La postura de yoga ideal para quienes pasan mucho tiempo sentado


El yoga emerge como una herramienta valiosa para contrarrestar los efectos del sedentarismo, como pasar mucho tiempo sentado. Esta práctica originaria de la India combina movimiento, respiración y meditación, ofreciendo beneficios que trascienden lo meramente físico.
Uno de los aspectos más destacables del yoga es su versatilidad.
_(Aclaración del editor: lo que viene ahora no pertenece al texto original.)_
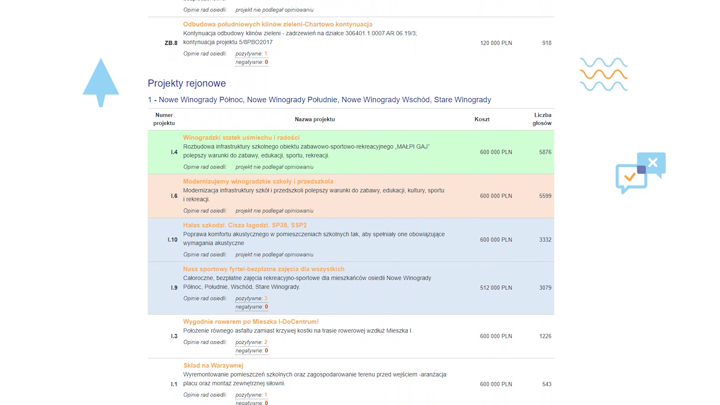Click the chat bubbles checkmark icon
Image resolution: width=720 pixels, height=405 pixels.
click(640, 172)
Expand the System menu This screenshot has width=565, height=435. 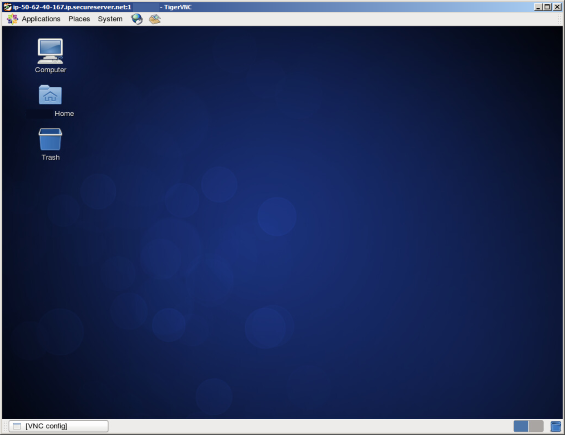(x=110, y=19)
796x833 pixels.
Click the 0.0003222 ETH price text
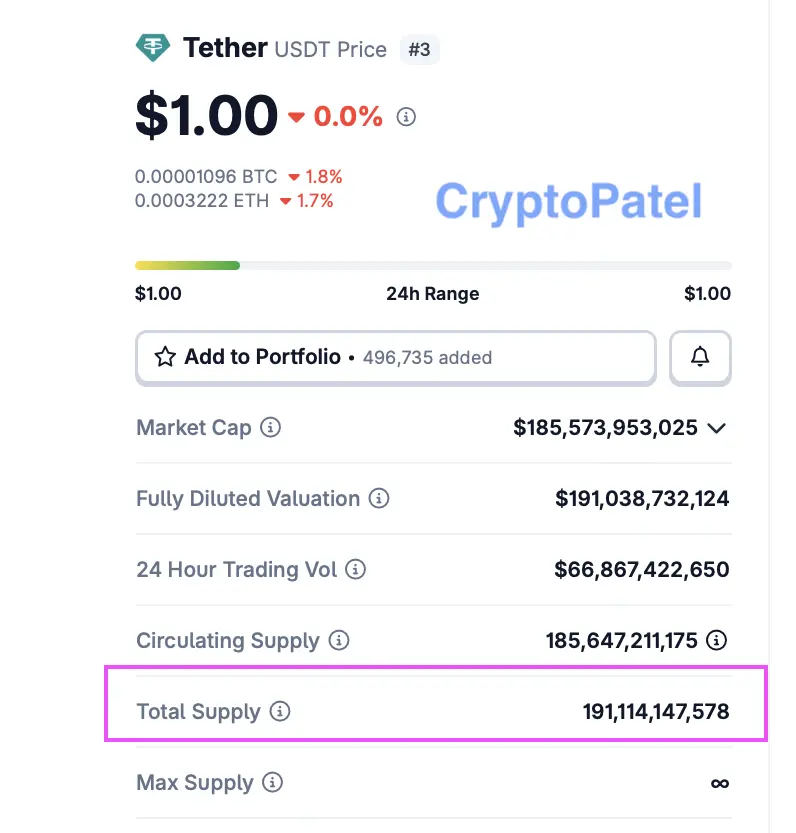[x=202, y=201]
La amplia variedad de asanas (posturas) permite adaptar la práctica a distintas necesidades y niveles de experiencia.
Para aquellas personas que pasan extensas horas sentadas, una postura en particular ha demostrado ser especialmente beneficiosa se trata de la postura del camello, conocida en sánscrito como Ustrasana.
Esta asana de nivel intermedio se caracteriza por una profunda extensión de la columna y una apertura del pecho, elementos clave para revertir las consecuencias de la flexión prolongada del tronco.
La postura del camello se presenta como una respuesta efectiva a la postura encorvada que a menudo adoptan quienes trabajan sentados. Al ejecutarla, se estira activamente la parte frontal del cuerpo, incluyendo la garganta, el pecho, el abdomen, las ingles y los cuádriceps.
Este estiramiento contrarresta la contracción habitual de estas zonas y fomenta la movilidad de la columna vertebral. La postura no solo busca flexibilizar, sino también fortalecer la musculatura de la espalda, brindando un soporte esencial para mantener una buena alineación corporal.
La apertura del pecho durante Ustrasana no es solo un gesto estético; tiene un impacto directo en la capacidad pulmonar. Al expandir el tórax, se facilita una respiración más profunda y eficiente, lo que optimiza el suministro de oxígeno al organismo.
Asimismo, el core y los músculos abdominales se activan intensamente durante esta asana, contribuyendo a su tonificación y reforzamiento, aspectos fundamentales para la estabilidad del tronco. Sin embargo, la práctica de Ustrasana demanda conciencia y cuidado; es crucial no forzar el cuerpo y respetar los límites individuales para prevenir posibles lesiones.
Para realizar la postura del camello de forma segura y efectiva, se sugiere disponer de una superficie acolchada, como una esterilla. Se inicia arrodillándose con las rodillas separadas al ancho de las caderas y los empeines apoyados en el suelo, manteniendo la pelvis erguida.
Desde esta posición, el tronco se impulsa hacia adelante, activando el abdomen y los glúteos. Las manos pueden colocarse inicialmente en la zona lumbar como soporte. La espalda se arquea gradualmente mientras se abre el pecho y los hombros se dirigen hacia atrás, con el objetivo de alcanzar los talones con las manos.
La respiración debe sincronizarse con cada movimiento, buscando expandir el pecho al inhalar. Para salir de la postura, es importante retornar las manos a la cintura o la parte baja de la espalda y reincorporar el tronco de manera lenta y controlada, evitando movimientos bruscos que puedan ejercer presión sobre el cuello.